There's a lot of fun driving to be had in that stretch. Unfortunately, too many cars on the road to take the corners as fast as I'd like, but still a lot of fun.
That's about it. It's beaches. And holiday houses. And beaches. And more holiday houses. It must be said, I prefer the shipwreck coast to the surf coast, I prefer hostile cliffs to temperate shores.
I paused for lunch at the site of the wreck of the W. B. Godfrey. There was no one else about. Just me, some rocks, the hungry sea and a crow grizzling from the road.
As the beaches didn't call to me, I didn't do as much exploring, and so, very few photos this time, and nothing really exciting. A shame, as I was looking forward to playing with my camera.
The constant rain also curtailed any exploration of Apollo Bay. I half wonder if I keep heading out this way to remember what it is to have water in the ground, on the ground, in the air, dripping from the leaves, languid on the horizon. The rain was incredible. I watched the sky unfurl a rainbow from Mariner's Lookout, and the rain storm roll in over the Otways.
Great weather for driving in. I love driving in the rain, beside the sea, in the splash of low sun, on wet curves. I love driving, for the sake of driving. It's probably best I don't own a car.
There were enough herbs, spices, seasonings, powders and split peas to make a decent curry at the backpackers.
Tony, the unemployed geologist from Brisbane killing time before heading to the snowfields to hopefully start a job as a ski instructor (only there isn't any snow on the hills yet), shared a dorm room with me. Several times he assured me that he did not snore. And he was right, he did not snore.

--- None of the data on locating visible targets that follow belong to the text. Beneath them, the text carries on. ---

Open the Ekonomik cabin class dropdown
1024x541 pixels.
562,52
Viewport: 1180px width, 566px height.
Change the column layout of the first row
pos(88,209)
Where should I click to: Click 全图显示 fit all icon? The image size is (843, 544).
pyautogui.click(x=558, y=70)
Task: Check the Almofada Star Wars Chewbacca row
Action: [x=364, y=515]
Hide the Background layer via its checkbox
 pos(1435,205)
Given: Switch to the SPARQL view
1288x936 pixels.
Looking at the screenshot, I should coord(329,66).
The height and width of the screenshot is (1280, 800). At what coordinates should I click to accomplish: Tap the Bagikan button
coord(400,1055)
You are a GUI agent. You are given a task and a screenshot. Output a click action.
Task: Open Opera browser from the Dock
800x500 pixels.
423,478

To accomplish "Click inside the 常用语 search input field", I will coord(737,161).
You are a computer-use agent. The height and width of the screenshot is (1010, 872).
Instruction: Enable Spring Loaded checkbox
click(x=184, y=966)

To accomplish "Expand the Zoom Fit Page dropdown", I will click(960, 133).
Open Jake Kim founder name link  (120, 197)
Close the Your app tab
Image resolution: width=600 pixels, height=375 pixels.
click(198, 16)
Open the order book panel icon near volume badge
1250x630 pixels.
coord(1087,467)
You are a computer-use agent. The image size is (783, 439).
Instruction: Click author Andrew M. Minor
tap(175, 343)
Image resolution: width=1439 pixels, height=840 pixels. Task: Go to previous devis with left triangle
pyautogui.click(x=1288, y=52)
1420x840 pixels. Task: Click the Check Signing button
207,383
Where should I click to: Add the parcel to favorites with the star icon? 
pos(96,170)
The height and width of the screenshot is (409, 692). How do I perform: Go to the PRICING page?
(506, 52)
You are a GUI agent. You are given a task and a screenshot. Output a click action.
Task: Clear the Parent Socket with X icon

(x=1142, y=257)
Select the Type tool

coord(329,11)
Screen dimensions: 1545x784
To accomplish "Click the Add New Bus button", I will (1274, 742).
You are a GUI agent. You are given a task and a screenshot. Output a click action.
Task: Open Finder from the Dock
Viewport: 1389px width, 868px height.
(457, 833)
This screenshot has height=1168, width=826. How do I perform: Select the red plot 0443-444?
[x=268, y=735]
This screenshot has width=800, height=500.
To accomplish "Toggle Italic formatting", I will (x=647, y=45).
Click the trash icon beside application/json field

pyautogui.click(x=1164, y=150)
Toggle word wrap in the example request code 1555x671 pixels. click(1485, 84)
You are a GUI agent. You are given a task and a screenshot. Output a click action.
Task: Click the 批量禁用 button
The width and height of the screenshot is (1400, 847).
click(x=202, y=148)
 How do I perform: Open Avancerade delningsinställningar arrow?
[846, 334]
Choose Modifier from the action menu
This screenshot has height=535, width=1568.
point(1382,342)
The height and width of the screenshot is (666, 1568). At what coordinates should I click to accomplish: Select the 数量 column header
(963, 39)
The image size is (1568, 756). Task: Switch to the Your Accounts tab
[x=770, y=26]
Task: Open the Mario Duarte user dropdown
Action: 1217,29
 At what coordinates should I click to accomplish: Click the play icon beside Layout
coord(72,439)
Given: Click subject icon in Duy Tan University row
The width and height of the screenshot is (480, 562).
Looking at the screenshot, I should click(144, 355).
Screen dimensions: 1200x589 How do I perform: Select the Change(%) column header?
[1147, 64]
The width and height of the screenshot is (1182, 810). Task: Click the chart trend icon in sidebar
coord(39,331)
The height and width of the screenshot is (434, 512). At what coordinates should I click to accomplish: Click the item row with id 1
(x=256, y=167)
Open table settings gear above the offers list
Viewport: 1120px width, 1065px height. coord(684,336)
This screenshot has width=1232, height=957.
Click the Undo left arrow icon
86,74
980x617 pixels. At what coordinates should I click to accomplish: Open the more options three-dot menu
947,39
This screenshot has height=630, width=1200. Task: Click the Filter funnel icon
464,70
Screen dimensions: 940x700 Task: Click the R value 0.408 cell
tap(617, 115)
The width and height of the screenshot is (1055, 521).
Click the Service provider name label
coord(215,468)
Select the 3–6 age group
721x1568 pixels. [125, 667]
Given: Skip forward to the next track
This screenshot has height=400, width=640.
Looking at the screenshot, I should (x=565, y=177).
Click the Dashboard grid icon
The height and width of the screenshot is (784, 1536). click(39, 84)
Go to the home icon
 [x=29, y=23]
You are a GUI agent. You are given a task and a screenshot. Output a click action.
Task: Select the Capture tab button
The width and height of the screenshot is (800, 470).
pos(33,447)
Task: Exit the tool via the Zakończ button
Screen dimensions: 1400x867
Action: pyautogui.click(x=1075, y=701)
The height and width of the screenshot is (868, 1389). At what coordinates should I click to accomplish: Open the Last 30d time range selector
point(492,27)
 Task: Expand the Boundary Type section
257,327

He did talk in his sleep, however.
As conversations go, it came about that I write. He said he'd like to write a book, and asked me about my own writing. I did not sell my last story to him, in his words. He said I didn't sound 'enthused'.
I had no option but to explain to him how writing a story is like being in an abusive relationship; it starts off wonderful and exciting and full of romance, and then you have to make it work, at which point it all falls apart and there's blood and tears, and rage and fury, and you HATE IT, and then it does start working, sorta, and you finish and part on amicable terms, but generally speaking, don't need the damn story in your life any more.
I wonder if he'll ever write his book.
He was reading something by John Grisham. I was reading Hunter S. Thompson.
I took Skenes Creek Road (C119) back, instead of the Great Ocean Road, which would be full of traffic also heading back to Melbourne. I'd never driven this road, and picked it at random because it looked interesting. It wend its way through the Otway Ranges. Rain from the previous night was still thick in the air. Up in the hills, the clouds were stretching, reaching and preparing to take off to the sky and start a new storm. I drove through a world of ghosts, alone.